This is reposted from my answer on Quora here.
Question: What UX considerations were built into Google+?
The most interesting design choice I’ve seen for G+ has been deploying it across all the Google properties within a navbar, and via the notifications – I’m talking about this thing right here:
Building G+ on top of pre-existing, high-retention products
Obviously this is a smart decision because it lets them build on top of their own high-retention, pre-existing products: Google Search and Gmail, in particular. Contrast this to an approach where they would have started up G+ as its own independent property, which Google users could choose to adopt or not- but then that looks like Orkut.

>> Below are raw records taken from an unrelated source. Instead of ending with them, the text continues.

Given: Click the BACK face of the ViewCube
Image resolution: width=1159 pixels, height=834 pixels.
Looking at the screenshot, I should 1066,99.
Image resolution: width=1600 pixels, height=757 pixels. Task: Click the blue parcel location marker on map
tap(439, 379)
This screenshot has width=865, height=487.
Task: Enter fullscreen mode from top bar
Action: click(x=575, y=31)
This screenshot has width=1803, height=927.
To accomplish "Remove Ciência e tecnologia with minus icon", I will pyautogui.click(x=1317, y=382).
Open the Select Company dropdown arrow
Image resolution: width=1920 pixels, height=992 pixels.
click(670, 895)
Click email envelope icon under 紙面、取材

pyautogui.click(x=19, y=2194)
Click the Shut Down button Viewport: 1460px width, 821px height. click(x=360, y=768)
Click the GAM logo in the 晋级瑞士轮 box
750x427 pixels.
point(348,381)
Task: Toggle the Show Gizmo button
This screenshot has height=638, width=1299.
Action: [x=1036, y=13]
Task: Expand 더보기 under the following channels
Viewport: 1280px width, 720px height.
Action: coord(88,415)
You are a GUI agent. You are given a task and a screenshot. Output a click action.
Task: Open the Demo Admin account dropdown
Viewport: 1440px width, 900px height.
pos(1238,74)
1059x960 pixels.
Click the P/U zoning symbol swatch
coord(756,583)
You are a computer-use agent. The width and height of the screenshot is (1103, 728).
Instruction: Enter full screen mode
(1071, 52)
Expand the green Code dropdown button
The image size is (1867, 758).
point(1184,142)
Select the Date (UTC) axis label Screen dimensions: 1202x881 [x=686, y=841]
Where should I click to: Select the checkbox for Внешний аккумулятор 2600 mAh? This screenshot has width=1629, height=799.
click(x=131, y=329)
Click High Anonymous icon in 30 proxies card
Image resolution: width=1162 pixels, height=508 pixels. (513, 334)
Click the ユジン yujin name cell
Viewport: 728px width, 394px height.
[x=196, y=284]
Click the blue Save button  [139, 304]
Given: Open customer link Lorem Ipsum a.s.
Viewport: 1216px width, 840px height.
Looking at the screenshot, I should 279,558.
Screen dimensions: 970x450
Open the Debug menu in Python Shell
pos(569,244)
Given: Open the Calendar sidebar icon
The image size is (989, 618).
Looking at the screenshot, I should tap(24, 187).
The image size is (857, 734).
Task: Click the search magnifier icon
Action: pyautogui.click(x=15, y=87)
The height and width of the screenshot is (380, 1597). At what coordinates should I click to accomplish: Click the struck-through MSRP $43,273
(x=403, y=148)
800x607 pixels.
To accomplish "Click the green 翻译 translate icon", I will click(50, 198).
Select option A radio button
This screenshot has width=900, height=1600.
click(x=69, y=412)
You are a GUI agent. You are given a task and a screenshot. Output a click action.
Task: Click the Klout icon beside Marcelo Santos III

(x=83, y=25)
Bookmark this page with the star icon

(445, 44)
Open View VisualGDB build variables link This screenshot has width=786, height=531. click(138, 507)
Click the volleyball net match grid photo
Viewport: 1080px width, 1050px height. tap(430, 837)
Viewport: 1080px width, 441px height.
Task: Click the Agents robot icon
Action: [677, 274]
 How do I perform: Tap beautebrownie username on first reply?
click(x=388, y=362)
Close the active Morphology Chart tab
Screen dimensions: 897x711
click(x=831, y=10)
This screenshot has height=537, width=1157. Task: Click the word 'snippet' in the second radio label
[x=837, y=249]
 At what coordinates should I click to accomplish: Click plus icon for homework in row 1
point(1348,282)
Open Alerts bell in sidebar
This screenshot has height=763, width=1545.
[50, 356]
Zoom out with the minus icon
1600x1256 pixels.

Anyway, as a result of adding this new global navbar across all the Google properties, they have to deal with a very small amount of real estate to create some pretty rich interactions. Thus, it was very interesting to then see them building a mobile-like interface for interacting with comments, follows, etc., inline, without leaving whatever experience you’re already in:
And if you click on any of these, you see a quick sliding motion that lets you interact with the different notifications inline, without going anywhere:
Contrasting with Facebook
In comparison, the Facebook notifications dropdown is almost more like a inbox of “pointers” to the actual content. As a result, while you can see what’s new, you can’t actually do anything about it without leaving where you are. I found this a nice interaction on G+’s part given that they are building on top of things like email or search where you may not want to leave yet.
Someone should obviously do a much longer design discussion of the G+ main site, but I personally found the new navbar and notifications system pretty interesting so I thought I’d write a bit about it.